By contrast, action to stabilise greenhouse gas emissions at a level that would prevent climate change from reaching dangerous proportions would cost around 1% of GDP if taken swiftly, the Stern Rerview estimates. The cost – and the risk of failure - would rise the longer action was delayed.
Analysis by both the Commission and the IPCC supports this assessment and confirms that limiting global warming to 2ºC above the pre-industrial temperature is fully compatible with sustaining global economic growth.
Investment in a low-carbon economy will require around 0.5 % of total global GDP over the period 2013–2030, the Commission’s analysis shows. This would reduce global GDP growth by just 0.19 percentage points per year up to 2030, a fraction of the expected annual GDP growth rate of 2.8%. The IPCC puts the reduction in global GDP growth lower, at less than 0.12 percentage points a year up to 2050. Neither estimate takes account of the ancillary economic benefits of action such as greater energy security, reduced health costs and damage from avoided climate change.

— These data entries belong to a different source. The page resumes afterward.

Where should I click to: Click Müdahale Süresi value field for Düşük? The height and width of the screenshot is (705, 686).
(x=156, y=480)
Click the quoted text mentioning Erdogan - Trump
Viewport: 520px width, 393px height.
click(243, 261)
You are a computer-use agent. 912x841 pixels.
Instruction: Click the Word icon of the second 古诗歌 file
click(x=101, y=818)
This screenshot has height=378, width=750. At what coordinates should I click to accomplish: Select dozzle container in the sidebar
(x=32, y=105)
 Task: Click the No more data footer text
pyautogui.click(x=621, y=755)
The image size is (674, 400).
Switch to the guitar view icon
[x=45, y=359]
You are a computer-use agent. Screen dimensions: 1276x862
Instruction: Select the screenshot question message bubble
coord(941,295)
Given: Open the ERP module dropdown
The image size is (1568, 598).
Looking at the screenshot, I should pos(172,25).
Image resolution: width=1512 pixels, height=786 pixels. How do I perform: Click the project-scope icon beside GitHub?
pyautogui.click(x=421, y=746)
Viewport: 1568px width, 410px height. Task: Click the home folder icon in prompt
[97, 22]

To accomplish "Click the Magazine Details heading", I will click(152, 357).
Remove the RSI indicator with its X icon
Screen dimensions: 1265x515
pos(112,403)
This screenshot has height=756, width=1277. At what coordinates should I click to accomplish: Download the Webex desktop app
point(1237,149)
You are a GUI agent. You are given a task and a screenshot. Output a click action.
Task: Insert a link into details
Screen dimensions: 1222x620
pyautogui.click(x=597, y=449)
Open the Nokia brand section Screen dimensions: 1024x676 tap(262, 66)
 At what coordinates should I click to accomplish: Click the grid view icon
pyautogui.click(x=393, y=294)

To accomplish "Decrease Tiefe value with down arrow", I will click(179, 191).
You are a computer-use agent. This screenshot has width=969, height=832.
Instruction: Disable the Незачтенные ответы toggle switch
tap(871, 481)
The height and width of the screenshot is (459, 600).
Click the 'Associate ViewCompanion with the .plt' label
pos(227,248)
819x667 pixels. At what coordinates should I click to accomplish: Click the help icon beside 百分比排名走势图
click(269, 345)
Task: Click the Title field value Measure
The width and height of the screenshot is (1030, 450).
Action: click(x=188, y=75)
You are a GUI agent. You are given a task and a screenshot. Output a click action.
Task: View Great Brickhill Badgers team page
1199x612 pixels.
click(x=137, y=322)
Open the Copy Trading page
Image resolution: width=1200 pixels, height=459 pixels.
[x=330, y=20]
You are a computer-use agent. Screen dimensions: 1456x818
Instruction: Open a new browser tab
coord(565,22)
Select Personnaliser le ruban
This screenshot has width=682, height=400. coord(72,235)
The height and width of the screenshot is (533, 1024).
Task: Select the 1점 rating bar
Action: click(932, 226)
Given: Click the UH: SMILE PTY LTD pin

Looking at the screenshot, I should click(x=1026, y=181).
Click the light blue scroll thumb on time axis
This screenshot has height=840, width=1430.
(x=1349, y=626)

These small decreases in annual GDP growth can be seen therefore as a modest insurance premium for significantly reducing the risk of irreversible damage from climate change.
What action is the EU taking to combat climate change?
The EU has long been leading international efforts to address climate change effectively. Preventing climate change from reaching dangerous levels is a strategic priority for the European Commission and EU Member States.
EU-level action is an essential complement to Member States' own efforts to reduce greenhouse gas emissions. Combating climate change is the first of the 6th Environmental Action Programme’s four priority areas and one of the main commitments made under the EU Sustainable Development Strategy. The need to reduce emissions is being progressively integrated into key EU policy areas such as agriculture, energy, regional policy and research.
Central to this work is the European Climate Change Programme (ECCP), launched in 2000. Under this umbrella, the Commission, Member States and stakeholders from business and industry, environmental groups, science and academia have identified a range of cost-effective policies and measures to reduce emissions and reviewed existing measures to see how they could also contribute.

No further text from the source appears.